Saved data entries:
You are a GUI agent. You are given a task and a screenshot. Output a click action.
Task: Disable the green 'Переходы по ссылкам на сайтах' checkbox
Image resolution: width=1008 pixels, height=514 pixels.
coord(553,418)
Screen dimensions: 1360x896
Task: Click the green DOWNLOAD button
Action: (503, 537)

■ Activity ■
Set down nothing but the lines from the one containing "Image resolution: width=1008" through the final line above, exactly as written.

■ Result of the task ■
Image resolution: width=1008 pixels, height=514 pixels.
coord(553,418)
Screen dimensions: 1360x896
Task: Click the green DOWNLOAD button
Action: (503, 537)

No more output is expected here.